Lorsqu'aucun membre de votre famille
n'est susceptible de vous succéder, la cession à des tiers est
inévitable. Il se pose alors deux questions essentielles :
- Comment
limiter la taxation à 26 % sur les plus-values sur cession de titres de
société (calculée bien souvent sur au moins 90 % du prix de vente des
titres) ?
- Quels sont les modes fiscalement optimaux de détention du fruit de la vente de votre actif professionnel ?
Donation préalable à la cession
Il
est opportun de donner (donation simple ou donation-partage)
préalablement tout ou partie des titres aux héritiers. Il est ainsi
possible de diminuer la charge fiscale sur les plus-values. De plus, la
recherche d'une optimisation fiscale est possible avec le choix du
paiement des droits de donation ou celui de la taxe sur les plus-values.
Les
bénéficiaires de la donation pourront vendre les titres à la même
valeur que la donation sans dégager de plus-value imposable.
De plus, la donation préalable à la cession présente l'avantage de pouvoir utiliser de nombreux abattements, à savoir :
- abattement de 46 000 euros par enfant,
- abattement de 30 000 euros par petit-enfant,
-
réduction des droits de donation en fonction de l'âge du donateur (50 %
si le donateur a moins de 65 ans et 30 % jusqu'à 74 ans).
Le
recours à une donation avec réserve d'usufruit permet de réduite la
base imposable aux droits de donation à la valeur seule de la
nue-propriété. L'usufruit est alors obligatoirement évalué selon l'âge
du donateur (usufruitier), par exemple, 30 % pour un donateur âgé de 50
à 59 ans.
Les droits de donation sont payables sur la valeur au jour de la donation, alors que la valeur du bien donné peut augmenter.
Enfin,
les droits de donation sont, en principe, à la charge du donataire,
mais le donateur peut acquitter l'impôt à la place sans imposition
supplémentaire.
Comment réduire la charge annuelle d'ISF ?

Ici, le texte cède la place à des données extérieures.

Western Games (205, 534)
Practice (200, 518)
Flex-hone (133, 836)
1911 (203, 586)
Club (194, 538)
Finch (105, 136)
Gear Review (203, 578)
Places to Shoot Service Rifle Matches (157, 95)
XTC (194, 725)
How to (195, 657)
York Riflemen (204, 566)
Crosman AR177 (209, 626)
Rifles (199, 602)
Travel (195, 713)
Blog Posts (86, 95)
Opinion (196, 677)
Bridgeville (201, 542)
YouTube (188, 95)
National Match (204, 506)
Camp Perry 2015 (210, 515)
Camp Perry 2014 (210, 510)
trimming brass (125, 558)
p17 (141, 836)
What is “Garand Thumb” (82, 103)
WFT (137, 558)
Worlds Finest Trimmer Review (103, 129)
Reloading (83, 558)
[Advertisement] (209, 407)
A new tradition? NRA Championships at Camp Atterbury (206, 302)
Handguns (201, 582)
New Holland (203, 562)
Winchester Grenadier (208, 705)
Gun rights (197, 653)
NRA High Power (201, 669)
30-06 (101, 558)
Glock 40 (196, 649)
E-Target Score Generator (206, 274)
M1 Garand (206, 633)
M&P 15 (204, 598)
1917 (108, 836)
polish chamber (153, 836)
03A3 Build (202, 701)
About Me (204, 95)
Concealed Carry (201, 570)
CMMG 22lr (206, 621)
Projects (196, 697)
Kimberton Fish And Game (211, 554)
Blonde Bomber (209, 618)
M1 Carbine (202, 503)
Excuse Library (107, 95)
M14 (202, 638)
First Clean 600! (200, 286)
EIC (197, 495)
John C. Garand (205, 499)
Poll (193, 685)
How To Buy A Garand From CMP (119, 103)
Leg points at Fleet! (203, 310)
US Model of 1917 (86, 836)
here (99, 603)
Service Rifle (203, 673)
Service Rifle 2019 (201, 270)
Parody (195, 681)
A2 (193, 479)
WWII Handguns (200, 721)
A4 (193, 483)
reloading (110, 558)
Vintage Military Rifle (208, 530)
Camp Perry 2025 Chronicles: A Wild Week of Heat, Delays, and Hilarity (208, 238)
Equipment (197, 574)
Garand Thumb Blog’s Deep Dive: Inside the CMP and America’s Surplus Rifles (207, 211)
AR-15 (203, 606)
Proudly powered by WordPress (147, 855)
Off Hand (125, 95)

Vous pourrez limiter votre pression fiscale ISF :
- en faisant appel à la technique du démembrement de propriété,
- en constituant une société civile de portefeuille avec vos enfants,
- en souscrivant un bon de capitalisation qui n'est pris en compte pour l'ISF que pour sa valeur nominale,
- en souscrivant des contrats d'assurance vie n'ayant pas de valeur de rachat pendant la durée de vie du souscripteur,
-
enfin, en investissant dans des actifs exonéré, à savoir objets
d'antiquité et d'art, bois et forêts pour 3/4 de leur valeur ou dans de
nouveaux actifs professionnels exonérés (minimum de 25 % des titres
d'une société).
Comment alléger la pression fiscale sur les plus-values de cession de titres et des droits de succession ?
Il
sera possible de réduire considérablement le montant des droits de
succession en investissant l'essentiel de vos liquidités sur un contrat
d'assurance-vie en unités de compte.
Les droits de succession seront limités pour vos héritiers à 20 % au-delà de 152 500 euros par bénéficiaire. Aucune taxation ne sera prélevée tant qu'aucun retrait n'est réalisé.
Fiscalité "intelligente" et transmission d'entreprise
Faute
de succession organisée ou de transmission préparée suffisamment à
l'avance, bien des entreprises disparaissent prématurément. Il existe
pourtant des montages juridiques légaux permettant de transmettre une
entreprise dans un cadre fiscal privilégié.